Would you find each line in the entries below with the string "will" and copy it?

(Stored records)
----------

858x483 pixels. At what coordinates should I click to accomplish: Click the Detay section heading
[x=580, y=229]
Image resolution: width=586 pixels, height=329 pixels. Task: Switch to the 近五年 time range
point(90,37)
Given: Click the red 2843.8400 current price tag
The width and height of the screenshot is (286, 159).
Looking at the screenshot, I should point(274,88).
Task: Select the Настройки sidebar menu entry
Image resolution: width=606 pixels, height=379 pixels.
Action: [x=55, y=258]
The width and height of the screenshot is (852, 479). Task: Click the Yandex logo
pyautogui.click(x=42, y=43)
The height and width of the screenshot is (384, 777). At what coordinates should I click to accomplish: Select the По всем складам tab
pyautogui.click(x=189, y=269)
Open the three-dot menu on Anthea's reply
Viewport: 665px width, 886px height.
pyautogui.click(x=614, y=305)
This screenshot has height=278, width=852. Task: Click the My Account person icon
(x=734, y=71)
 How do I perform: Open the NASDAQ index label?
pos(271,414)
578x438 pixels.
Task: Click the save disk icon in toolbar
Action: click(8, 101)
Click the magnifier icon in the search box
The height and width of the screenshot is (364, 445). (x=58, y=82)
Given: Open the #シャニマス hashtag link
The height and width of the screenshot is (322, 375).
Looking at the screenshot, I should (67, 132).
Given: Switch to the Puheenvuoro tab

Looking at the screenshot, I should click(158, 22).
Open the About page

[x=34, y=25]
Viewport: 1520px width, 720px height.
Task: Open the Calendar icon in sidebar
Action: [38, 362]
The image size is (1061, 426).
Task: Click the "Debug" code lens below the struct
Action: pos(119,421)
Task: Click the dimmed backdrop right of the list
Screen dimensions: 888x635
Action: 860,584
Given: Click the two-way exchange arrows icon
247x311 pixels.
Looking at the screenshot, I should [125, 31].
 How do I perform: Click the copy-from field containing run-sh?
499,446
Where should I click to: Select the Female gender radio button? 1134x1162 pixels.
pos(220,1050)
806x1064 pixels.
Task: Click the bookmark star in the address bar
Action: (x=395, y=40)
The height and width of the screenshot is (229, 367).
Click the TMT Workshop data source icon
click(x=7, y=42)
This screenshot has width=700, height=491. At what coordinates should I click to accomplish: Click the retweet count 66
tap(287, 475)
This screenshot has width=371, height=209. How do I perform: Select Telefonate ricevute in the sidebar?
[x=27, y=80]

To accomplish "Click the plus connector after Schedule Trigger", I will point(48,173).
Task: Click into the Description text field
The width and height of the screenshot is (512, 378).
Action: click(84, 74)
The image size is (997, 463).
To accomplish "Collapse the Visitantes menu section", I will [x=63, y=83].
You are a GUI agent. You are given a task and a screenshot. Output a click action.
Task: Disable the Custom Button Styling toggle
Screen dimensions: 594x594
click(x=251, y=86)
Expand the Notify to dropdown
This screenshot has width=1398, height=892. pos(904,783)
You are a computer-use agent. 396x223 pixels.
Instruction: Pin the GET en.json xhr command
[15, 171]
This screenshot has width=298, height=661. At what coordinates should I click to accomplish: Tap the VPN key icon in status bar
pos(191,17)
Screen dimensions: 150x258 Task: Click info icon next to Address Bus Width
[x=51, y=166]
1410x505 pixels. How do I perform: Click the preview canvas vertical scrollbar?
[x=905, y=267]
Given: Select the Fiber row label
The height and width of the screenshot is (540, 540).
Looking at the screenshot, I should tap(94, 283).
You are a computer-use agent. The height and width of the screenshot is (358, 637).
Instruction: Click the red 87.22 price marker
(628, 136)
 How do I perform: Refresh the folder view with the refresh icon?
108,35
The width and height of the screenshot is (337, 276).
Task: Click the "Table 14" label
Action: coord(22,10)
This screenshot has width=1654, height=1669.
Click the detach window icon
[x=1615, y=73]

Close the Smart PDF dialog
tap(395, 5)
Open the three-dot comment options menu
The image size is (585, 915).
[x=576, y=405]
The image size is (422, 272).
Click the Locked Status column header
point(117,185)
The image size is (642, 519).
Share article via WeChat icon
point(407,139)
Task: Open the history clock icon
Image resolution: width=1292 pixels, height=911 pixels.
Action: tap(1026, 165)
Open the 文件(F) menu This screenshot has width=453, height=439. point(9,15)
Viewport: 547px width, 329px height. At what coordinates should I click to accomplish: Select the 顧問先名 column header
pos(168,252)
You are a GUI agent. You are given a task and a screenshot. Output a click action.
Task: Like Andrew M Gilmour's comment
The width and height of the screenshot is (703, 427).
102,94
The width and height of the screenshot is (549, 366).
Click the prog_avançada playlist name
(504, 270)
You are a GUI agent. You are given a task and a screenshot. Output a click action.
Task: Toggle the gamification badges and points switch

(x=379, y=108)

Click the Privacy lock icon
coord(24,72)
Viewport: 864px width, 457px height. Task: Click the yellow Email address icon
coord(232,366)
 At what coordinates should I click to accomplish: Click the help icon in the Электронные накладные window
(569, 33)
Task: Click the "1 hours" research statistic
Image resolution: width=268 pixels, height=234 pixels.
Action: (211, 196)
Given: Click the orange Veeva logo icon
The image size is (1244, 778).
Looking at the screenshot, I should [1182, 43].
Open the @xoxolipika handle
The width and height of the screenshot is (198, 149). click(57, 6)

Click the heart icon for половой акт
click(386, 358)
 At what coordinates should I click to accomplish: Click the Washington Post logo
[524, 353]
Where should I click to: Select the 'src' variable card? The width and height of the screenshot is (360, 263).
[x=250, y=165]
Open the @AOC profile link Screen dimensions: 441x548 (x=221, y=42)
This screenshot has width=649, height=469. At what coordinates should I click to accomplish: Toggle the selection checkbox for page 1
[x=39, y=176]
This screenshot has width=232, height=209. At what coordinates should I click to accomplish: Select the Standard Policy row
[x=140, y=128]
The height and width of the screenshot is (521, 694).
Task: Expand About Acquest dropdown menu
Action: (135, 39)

----------

#### Exercise response
To accomplish "Click the plus connector after Schedule Trigger", I will point(48,173).
To accomplish "Collapse the Visitantes menu section", I will [x=63, y=83].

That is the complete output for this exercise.